The Florida House Ed Committee Bill was proposed on Monday and would remove most obstacles regarding athletic transfers. It passed 13-5 in a vote Thursday and will go to the House floor.

In a 61-page proposal (which can be read here) the members of the FHSAA will be voting on three major changes:

* School choice for athletic purposes – a student may attend one school and play for another.

* Prohibiting private schools and school boards from adopting more stringent rules on transfers.

* Limiting ineligibility to only three (3) criteria: GPA, falsifying information, and impermissible benefits – leaving out age, years of play, etc.

If passed, the bill would also replace the FHSAA governance of the matter with a nine member board, replace the appeal process with a two step conference-then-arbitration standard, and allow schools to belong to multiple athletic associations based on sport.

Many in the state feel the bill will not pass because of the complete lack of regulations.

Josh Wilson has covered the sport for five years, operating FloridaHSFootball.com, and he described the proposal as ludicrous.

“The way the bill reads now, it is saying a 20-year-old can play football at the next zone over so long as he has a 1.5 grade point average,” he said. “I just don’t understand how no one saw a major problem with that. I sure do.

“If this bill passes, it widens the gap; the rich will get richer and the weak will get weaker.”

Conversely, in New Jersey, the NJSIAA is on the verge of splitting its public schools from its non-public schools as well as discussing a bill that may not pass for the opposite reason as Florida.

Restrictions on transfers would make players who go from a ‘closed enrollment school’ — defined as public schools, which admit students from a defined geography — to an ‘open enrollment school,’ which can enroll students outside traditional boundaries.

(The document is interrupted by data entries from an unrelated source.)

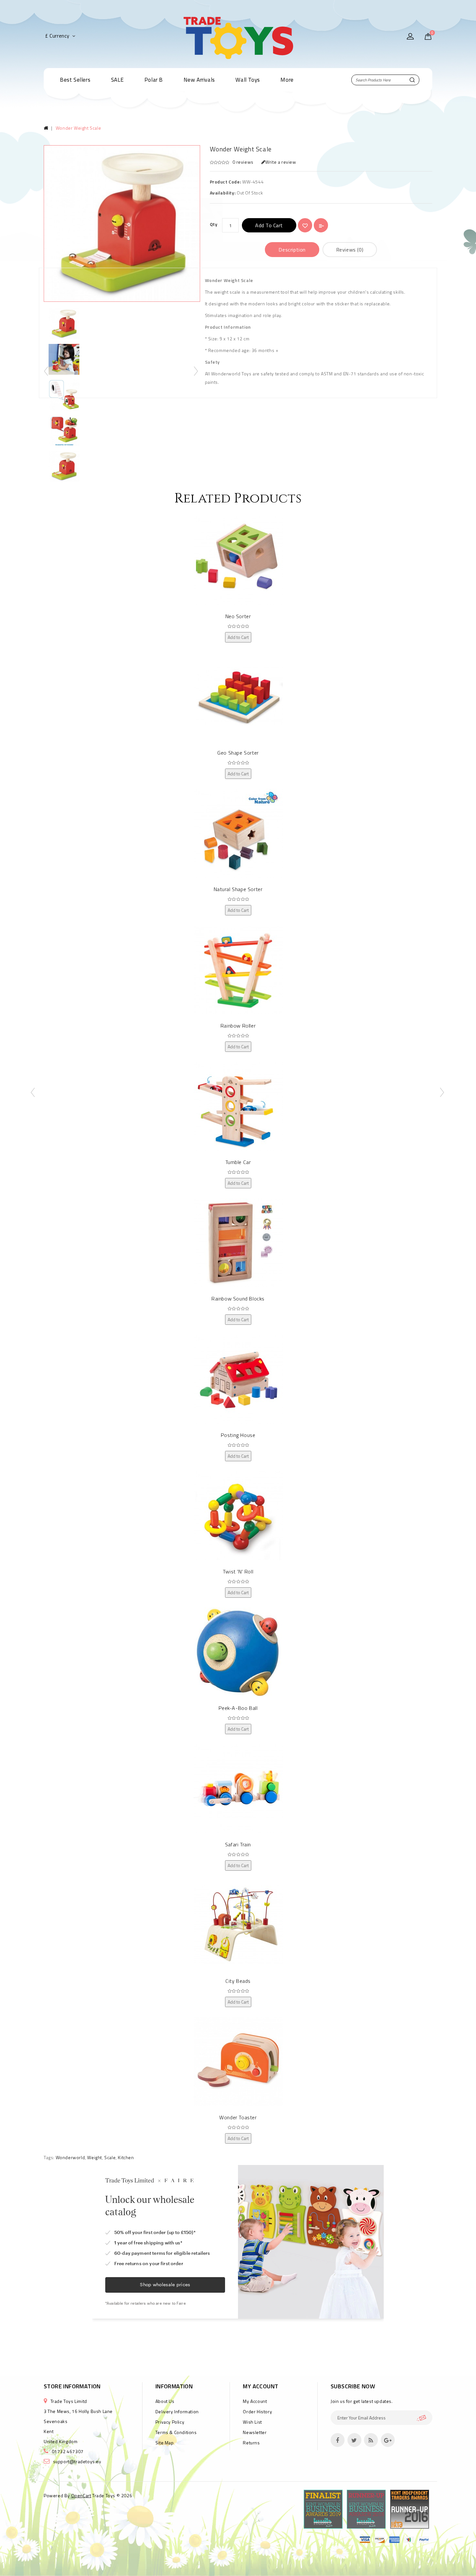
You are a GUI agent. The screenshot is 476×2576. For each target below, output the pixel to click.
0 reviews (243, 162)
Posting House (238, 1435)
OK (424, 2417)
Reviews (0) (350, 249)
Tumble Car (238, 1162)
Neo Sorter (238, 616)
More (286, 80)
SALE (117, 80)
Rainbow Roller (238, 1025)
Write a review (280, 162)
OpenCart (81, 2495)
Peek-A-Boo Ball (238, 1708)
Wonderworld (70, 2157)
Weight (94, 2157)
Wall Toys (247, 80)
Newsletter (254, 2432)
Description (292, 249)
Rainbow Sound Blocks (238, 1298)
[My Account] (410, 37)
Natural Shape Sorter (238, 889)
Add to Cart (269, 225)
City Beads (238, 1981)
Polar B (153, 80)
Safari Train (238, 1844)
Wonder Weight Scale (78, 127)
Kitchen (126, 2157)
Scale (110, 2157)
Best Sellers (75, 80)
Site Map (164, 2442)
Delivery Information (177, 2411)
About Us (165, 2401)
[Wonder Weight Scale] (64, 430)
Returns (251, 2442)
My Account (255, 2401)
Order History (257, 2411)
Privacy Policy (169, 2421)
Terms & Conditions (176, 2432)
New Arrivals (199, 80)
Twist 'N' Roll (238, 1571)
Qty (214, 224)
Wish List (252, 2421)
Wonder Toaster (237, 2117)
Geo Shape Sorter (238, 753)
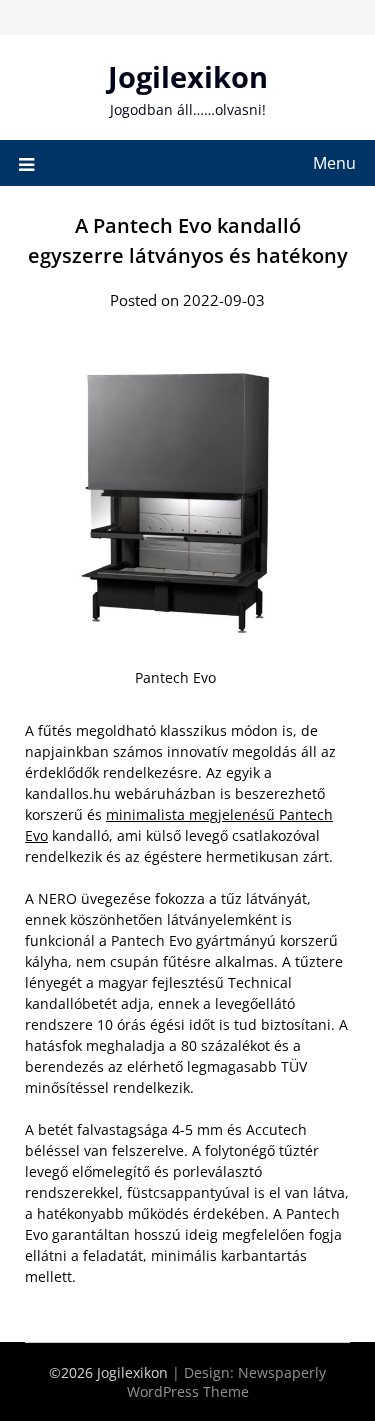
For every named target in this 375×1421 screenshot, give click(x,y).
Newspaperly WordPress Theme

They would be required to sit out the first 30-days of the transfer and would be ineligible to compete in state playoffs.

Students that transfer with an approved change of address would not be required to miss time, regardless of school zoning.

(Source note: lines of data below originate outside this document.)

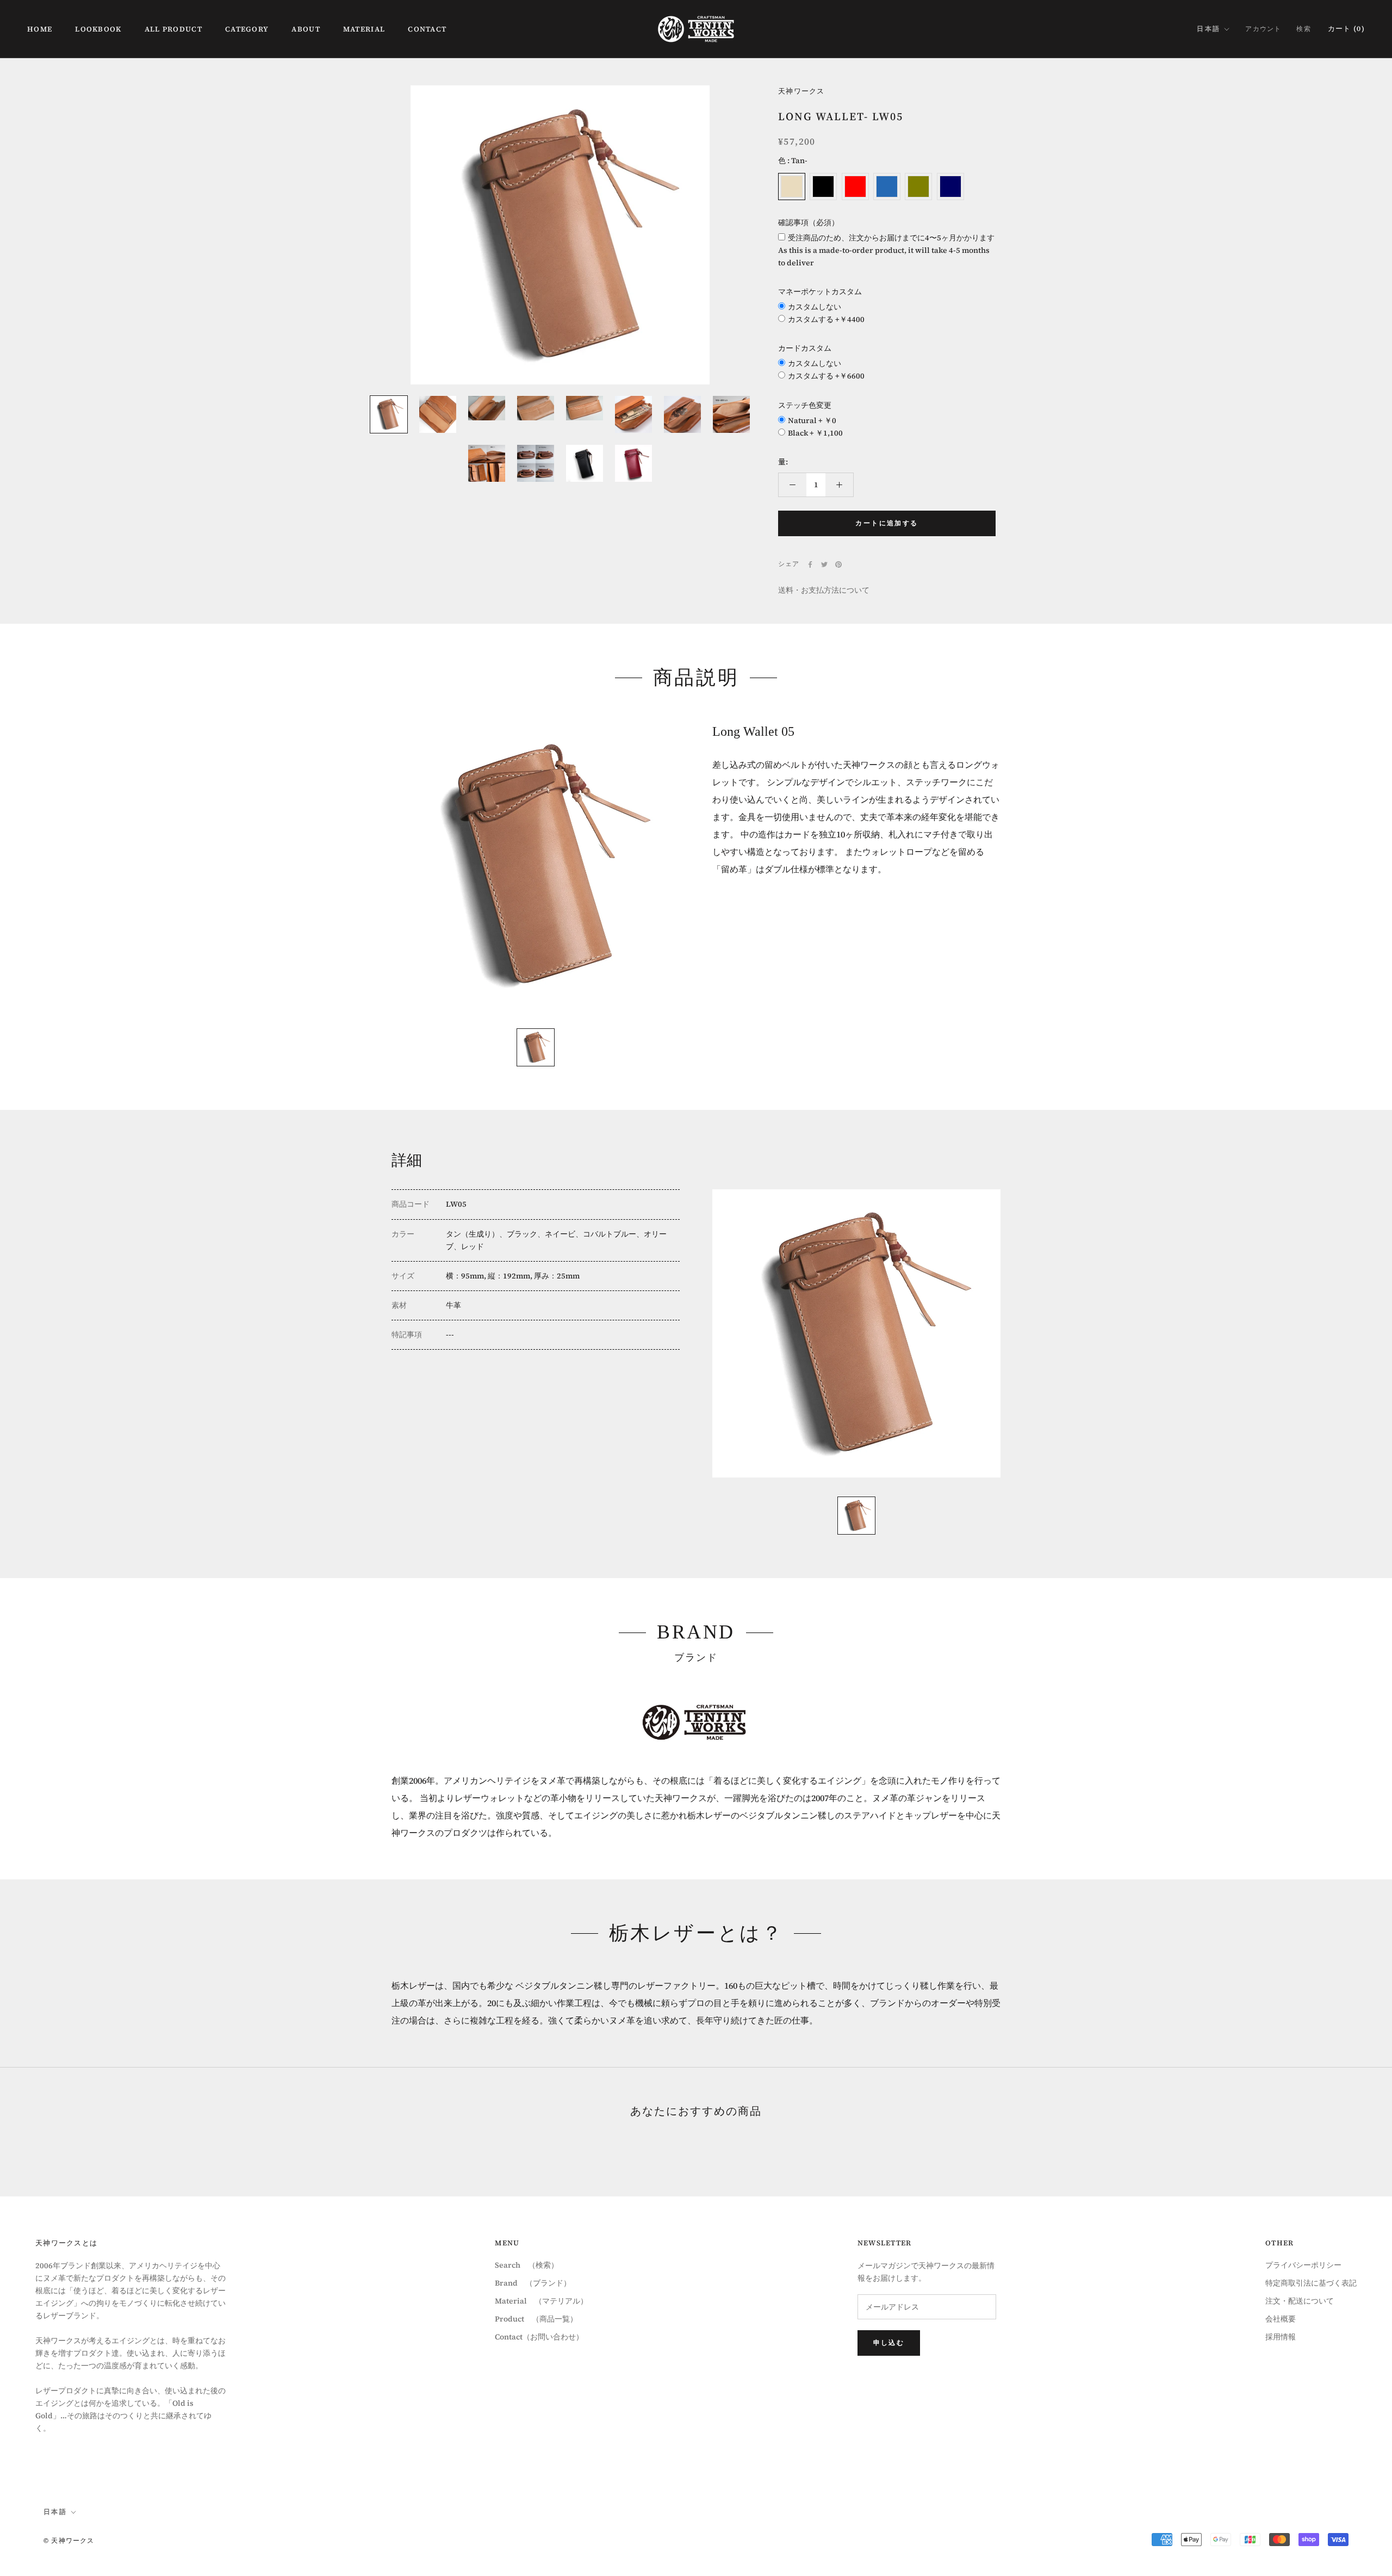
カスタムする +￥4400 (826, 319)
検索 (1303, 28)
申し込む (889, 2342)
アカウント (1263, 28)
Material (364, 29)
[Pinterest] (838, 564)
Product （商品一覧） (536, 2318)
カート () (1346, 28)
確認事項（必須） (808, 222)
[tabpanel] (535, 868)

Additionally, the state is trying to curtail the recruitment of eighth grade players as well as the forfeiture of regular season games.

Micahel Zapicchi, the public/non-public committee chair, said in an email to the NJ Herald that the goal of the bill is to help even competitive balance.

“The rule revisions under consideration provide student athletes the opportunity to seek new educational opportunities, while bolstering the integrity of interscholastic sports, helping maintain competitive fairness, and ensuring cooperation and fair play among schools,” the email read.

“Ultimately, we’re trying to identify a means of being as fair as possible to individual students and to teams that count on the proverbial level playing field.”

According to the NJSIAA website of the 1,156 tracked transfers by the state in 2013-14, only two were challenged for athletic advantage and 549 came with bona fide change-of-residence compliance.

Interestingly, the number of transfers from non-public to public outnumbered those from public to non-public, 255 to 186.